## Trecho de origem
══════════

Acredita-se que este resultado tenha a ver com um certo relaxamento durante as férias de verão porque a população estava cansada do confinamento e de outras restrições que praticamente pararam o país desde março. Um novo salto nos contágios deve aparecer nos próximos dias em decorrência da volta às aulas presenciais com o início do ano letivo em meados de setembro.

Se é que podemos chamar de positivo, o fato é que número de mortes é bastante baixo na atual fase da pandemia, comparando com a primera fase. Até porque os contágios estão atingindo as faixas etárias mais jovens da população, embora os surtos em lares de idosos continuem ocorrendo em diferentes regiões do país. O resultado tem sido a menor pressão sobre o sistema de saúde.

O discurso do governo é de que não se pode baixar a guarda, mas sem parar o país. As autoridades, por exemplo, resistem à volta do confinamento total, mas defendem a adoção de medidas descentralizadas (regionais e locais). A palavra de ordem é controlar a pandemia sem trancar o país: sem fechar escolas, sem proibir visitas a lares de idosos, sem destruir empregos. 

Além da experiência acumulada desde março na forma de lidar com a pandemia, o governo apela à responsabilidade da população e os especialistas esperam por maior capacidade de resposta do sistema de saúde. Acredita-se que a evolução desta terceira fase vai depender da efetividade das medidas de saúde pública e da responsabilidade de cada cidadão ao lidar com a doença.

══════════

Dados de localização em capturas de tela

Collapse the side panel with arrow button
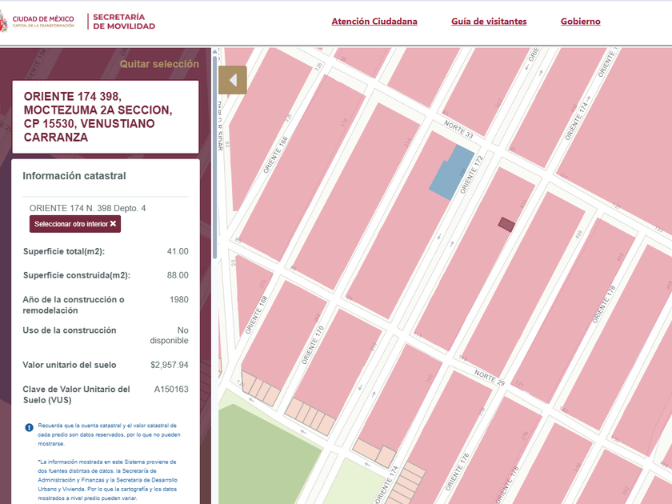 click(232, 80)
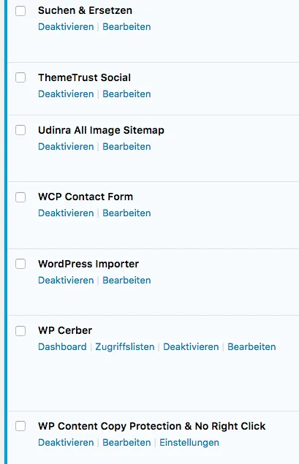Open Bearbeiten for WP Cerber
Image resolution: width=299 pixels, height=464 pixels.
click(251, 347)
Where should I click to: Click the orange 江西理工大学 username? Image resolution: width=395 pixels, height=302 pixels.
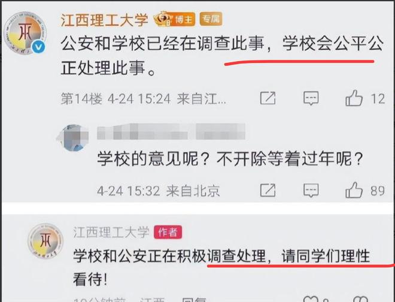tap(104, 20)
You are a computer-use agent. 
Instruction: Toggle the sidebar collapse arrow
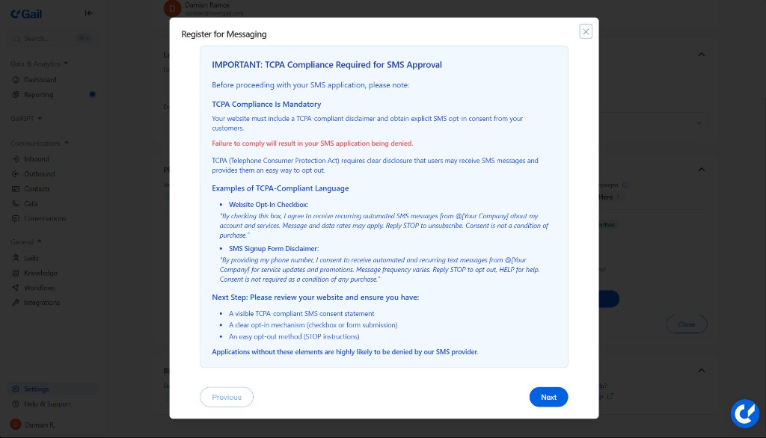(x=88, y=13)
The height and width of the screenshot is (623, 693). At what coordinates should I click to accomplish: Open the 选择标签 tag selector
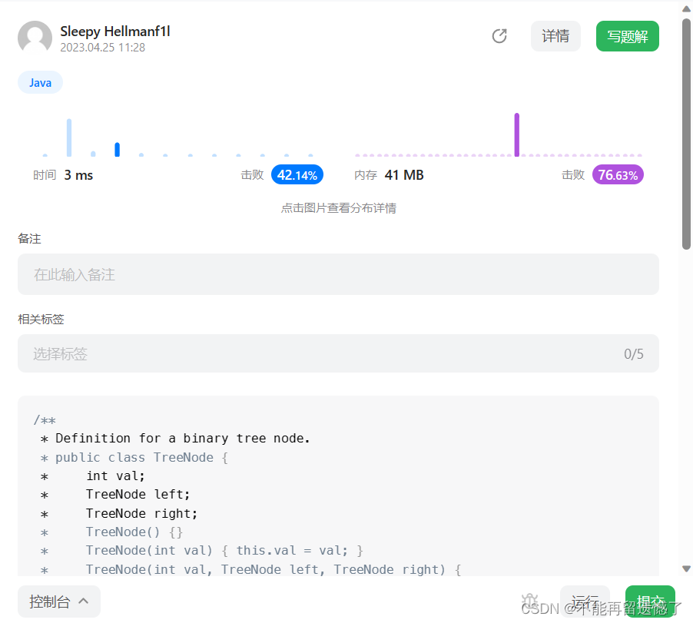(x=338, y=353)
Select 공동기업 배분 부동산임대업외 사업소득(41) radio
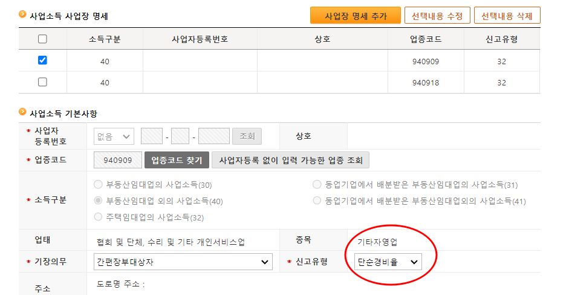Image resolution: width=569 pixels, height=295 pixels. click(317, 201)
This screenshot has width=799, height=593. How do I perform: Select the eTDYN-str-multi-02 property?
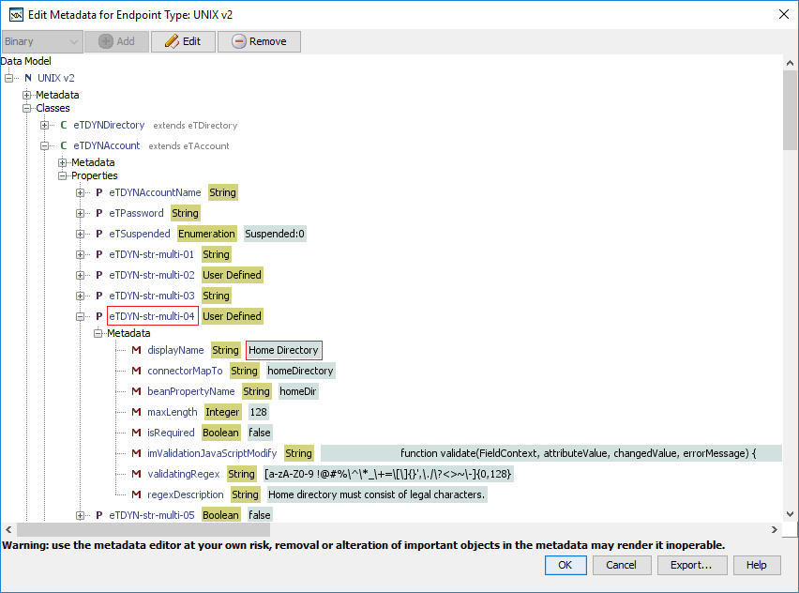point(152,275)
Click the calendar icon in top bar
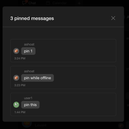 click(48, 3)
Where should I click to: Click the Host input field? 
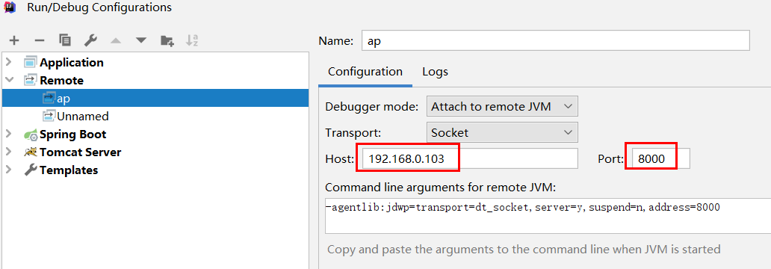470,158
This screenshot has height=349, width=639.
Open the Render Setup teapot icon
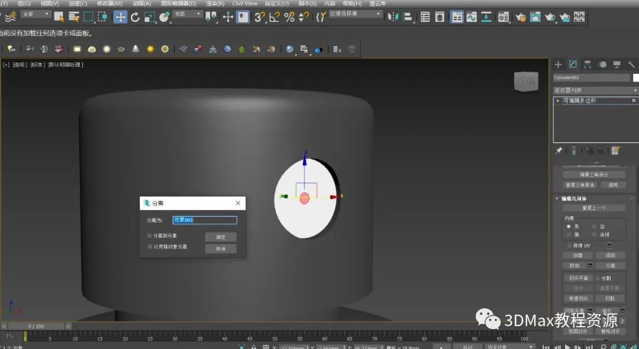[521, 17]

══════════

## Instruções de trabalho
Liste, conforme o trecho sobre a pandemia, as três ações enumeradas logo após "controlar a pandemia sem trancar o país" que não devem ser feitas. Os dados constituem um material à parte, sem relação com o trecho.

## Resultado do exercício
- Fechar escolas
- Proibir visitas a lares de idosos
- Destruir empregos